Vier ehemalige europäische Spitzenpolitiker skizzieren, was sich in der EU ändern muss. Ein Aufruf zum Handeln von Paolo Gentiloni, Sigrid Kaag, Bruno Le Maire und Klaus Regling. 04.09.2025 - 22:00 Uhr Artikel anhören
Die Autoren (v.l.n.r.): Bruno Le Maire war bis September 2024 Wirtschafts- und Finanzminister von Frankreich. Paolo Gentiloni war bis Ende November 2024 EU-Kommissar für Wirtschaft und Währung sowie für Steuern und Zollunion.
Sigrid Kaag war von 2022 bis 2024 niederländische Finanzministerin und stellvertretende Ministerpräsidentin. Klaus Regling war bis Oktober 2022 geschäftsführender Direktor des europäischen Rettungsmechanismus ESM. Foto: picture alliance / ASSOCIATED PRESS, AP, IMAGO/Anadolu Agency, François Bouchon/Le Figaro/laif

Europa ist mächtig, aber es handelt nicht so. In einer Welt, in der Regeln zusammenbrechen und globale Macht zunehmend durch Stärke und Geschwindigkeit definiert wird, bleibt Europa zu langsam, zu fragmentiert und zu vorsichtig. Es gibt nur eine USA, ein China. Es ist Zeit für ein Europa.

Das jüngste US-Zollabkommen ist ein katastrophaler Deal. Es ist eine klare Erinnerung daran, dass wirtschaftliche Stabilität ohne geopolitische Stärke immer gefährdet sein wird.

Investitionen in unsere gemeinsame Verteidigung sind daher unerlässlich und erfordern einen radikalen Wandel. Wir brauchen einen europäischen Verteidigungspakt – initiiert von den Mitgliedstaaten –, der auf gemeinsamer Planung, interoperablen Streitkräften und einer zentralisierten Entwicklung von Fähigkeiten basiert.

Dieser Europäische Verteidigungspakt muss ein Bestandteil der Nato sein. Wir müssen europäisch hergestellte Ausrüstung, kleine und mittlere Unternehmen (KMU) und Innovationen priorisieren, die zivile und militärische Sektoren verbinden.

Wir schlagen auch einen gemeinsamen Rahmen für die Bedrohungsanalyse und einen souveränen Europäischen Verteidigungsfonds vor, um langfristige, vorhersehbare Finanzierungen für strategische Fähigkeiten zu sichern. Dafür benötigen wir ein größeres EU-Budget.

Europäischer Investitionsplan mit 750 Milliarden Euro

Europa versäumt es nach wie vor, seine Wirtschaft als Instrument geopolitischer Macht zu nutzen. Um eine Wirtschaft zu schaffen, die den strategischen Interessen Europas dient, schlagen wir einen europäischen Investitionsplan in Höhe von 750 Milliarden Euro vor, der die Produktivität, die Führungsrolle bei KI und den grünen Wandel unterstützt.

Eine Kapitalmarktunion muss bis Ende 2027 abgeschlossen sein – beginnend mit Frankreich, Deutschland und Italien –, um die Finanzmärkte zu vertiefen und private Investitionen freizusetzen.

#### [AUFGABEN]
1. Bis wann soll die Kapitalmarktunion laut dem Textauszug abgeschlossen sein?
2. Gib aus dem Textauszug wortgetreu die Stelle aus, die mit den Worten „Europa ist mächtig, aber“ anfängt, und hör nach „für ein Europa.“ auf.

#### [DATENSÄTZE]
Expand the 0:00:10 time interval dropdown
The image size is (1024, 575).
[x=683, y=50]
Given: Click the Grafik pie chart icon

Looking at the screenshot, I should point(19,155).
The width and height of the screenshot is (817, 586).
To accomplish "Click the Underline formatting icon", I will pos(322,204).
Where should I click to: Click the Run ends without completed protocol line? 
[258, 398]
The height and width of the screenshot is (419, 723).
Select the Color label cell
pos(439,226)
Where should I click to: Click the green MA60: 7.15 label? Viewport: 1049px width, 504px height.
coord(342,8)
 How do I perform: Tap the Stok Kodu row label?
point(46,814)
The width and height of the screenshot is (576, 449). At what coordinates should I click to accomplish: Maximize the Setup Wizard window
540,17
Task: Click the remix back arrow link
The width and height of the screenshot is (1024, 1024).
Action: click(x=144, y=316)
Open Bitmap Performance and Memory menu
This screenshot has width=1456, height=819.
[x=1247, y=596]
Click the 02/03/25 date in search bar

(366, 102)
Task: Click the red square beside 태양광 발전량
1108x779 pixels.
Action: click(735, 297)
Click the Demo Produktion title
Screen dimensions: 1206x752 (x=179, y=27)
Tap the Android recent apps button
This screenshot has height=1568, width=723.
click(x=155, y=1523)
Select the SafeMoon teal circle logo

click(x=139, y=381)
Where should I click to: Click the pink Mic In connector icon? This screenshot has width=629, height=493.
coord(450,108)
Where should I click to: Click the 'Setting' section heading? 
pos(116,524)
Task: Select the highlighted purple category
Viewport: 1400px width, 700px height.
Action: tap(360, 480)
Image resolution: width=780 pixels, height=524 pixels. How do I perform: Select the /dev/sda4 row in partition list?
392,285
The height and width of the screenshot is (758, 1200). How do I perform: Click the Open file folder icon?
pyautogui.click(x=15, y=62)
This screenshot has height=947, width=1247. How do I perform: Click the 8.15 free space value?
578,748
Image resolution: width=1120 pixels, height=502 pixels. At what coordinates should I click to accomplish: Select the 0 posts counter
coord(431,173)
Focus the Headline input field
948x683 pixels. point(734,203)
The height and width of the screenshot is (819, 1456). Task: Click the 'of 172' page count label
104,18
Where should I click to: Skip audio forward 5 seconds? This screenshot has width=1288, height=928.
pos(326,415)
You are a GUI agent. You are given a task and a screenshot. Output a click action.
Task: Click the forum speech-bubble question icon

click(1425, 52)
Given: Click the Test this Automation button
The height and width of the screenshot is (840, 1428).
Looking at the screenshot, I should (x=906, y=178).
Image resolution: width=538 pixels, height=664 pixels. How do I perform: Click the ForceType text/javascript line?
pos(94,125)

#### [LÖSUNGEN]
1. Bis Ende 2027.

2.
Europa ist mächtig, aber es handelt nicht so. In einer Welt, in der Regeln zusammenbrechen und globale Macht zunehmend durch Stärke und Geschwindigkeit definiert wird, bleibt Europa zu langsam, zu fragmentiert und zu vorsichtig. Es gibt nur eine USA, ein China. Es ist Zeit für ein Europa.